New Approach

June 16, 2008 at 8:58 am (AA, abstinence, alcoholics anonymous, moderation, psychology)

I’ve noticed a bit of the old toxic behaviour creeping in so I’m going to try an AA technique. I’m simply going to count the days of moderation.

So today I can say……I am prone to excess & it has been three days since I last binged.

Funnily enough it was Friday the 13th when I last lost it.

Permalink 1 Comment

A Social Drink

June 11, 2008 at 7:59 pm (Habit, Relaxing, Triggers, assertiveness, confidence, plan, psychology)

I noticed this weekend that I went from being a perfect gent to a bit of an arse. On Friday I was a moderate drinker & charming. On Saturday afternoon I was a ‘perfect gent’. From Saturday night onward (as the cumulative alcohol intake hit home) I became somewhat socailly inept, boorish & unelloquent.

There were moments where there was no talk, no dancing & so forth. In those moments I need to hold something in my hand & a drink it is. But it is self-defeating. I need to get comfortable in my own skin! Perhaps sometimes I just need to deal with awkward silences by staying awkward & not getting drunker.

It is another lesson on this road I am on.

But on the plus side I’m nowhere near as bad as I used to be.

Permalink Leave a Comment

Psychology

June 3, 2008 at 9:54 pm (alcohol, assertiveness, confidence, psychology, stress)

I’ve noticed two thing recently.

Firstly I’m increasingly argumentative. Not quarrelsome but rather far more inclined to disagree with people. I take issue with small inaccuracies & debate them with a force their [lack of] importance does not merit. I found myself taking issue with the precise definition of a wormery the other day. What on earth for!

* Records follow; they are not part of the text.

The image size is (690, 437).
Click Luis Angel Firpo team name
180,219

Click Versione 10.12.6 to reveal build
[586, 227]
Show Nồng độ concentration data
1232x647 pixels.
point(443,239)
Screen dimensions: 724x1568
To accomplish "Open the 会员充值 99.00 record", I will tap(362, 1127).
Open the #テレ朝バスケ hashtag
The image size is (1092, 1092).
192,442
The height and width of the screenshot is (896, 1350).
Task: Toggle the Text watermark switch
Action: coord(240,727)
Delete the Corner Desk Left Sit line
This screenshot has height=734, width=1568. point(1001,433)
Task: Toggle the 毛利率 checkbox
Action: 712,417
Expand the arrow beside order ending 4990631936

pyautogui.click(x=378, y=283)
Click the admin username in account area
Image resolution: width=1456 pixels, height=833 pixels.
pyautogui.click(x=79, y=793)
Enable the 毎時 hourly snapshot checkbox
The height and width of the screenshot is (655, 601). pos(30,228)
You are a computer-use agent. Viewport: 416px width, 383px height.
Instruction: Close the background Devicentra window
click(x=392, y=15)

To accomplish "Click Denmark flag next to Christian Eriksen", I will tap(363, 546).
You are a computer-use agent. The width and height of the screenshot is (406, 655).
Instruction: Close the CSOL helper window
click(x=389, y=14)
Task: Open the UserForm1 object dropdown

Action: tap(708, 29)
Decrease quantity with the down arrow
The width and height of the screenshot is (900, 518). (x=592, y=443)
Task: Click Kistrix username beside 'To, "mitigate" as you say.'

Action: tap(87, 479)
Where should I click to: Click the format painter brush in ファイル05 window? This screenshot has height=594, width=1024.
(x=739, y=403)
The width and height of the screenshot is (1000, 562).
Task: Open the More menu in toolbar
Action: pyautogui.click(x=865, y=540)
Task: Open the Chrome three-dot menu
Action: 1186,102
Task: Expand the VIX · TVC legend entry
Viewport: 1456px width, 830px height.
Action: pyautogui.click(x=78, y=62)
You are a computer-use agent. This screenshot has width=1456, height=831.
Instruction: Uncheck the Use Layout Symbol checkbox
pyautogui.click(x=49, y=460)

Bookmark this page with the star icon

Secondly the impact of work. I went back to my old work for a 2 week stint. All that happy go lucky energy disappeared in the days following. My conversation became monosylabic & my ability to be positive & happy with people outside work disappeared. Is this a case of using up all my testosterone at work I wonder or is it the nature of the job itself. If I didn’t work with the same intensity would I have more left in the tank for other areas of my life? I hope so because if it is just the nature of the work will have to change careers. In any case it will be good to know which.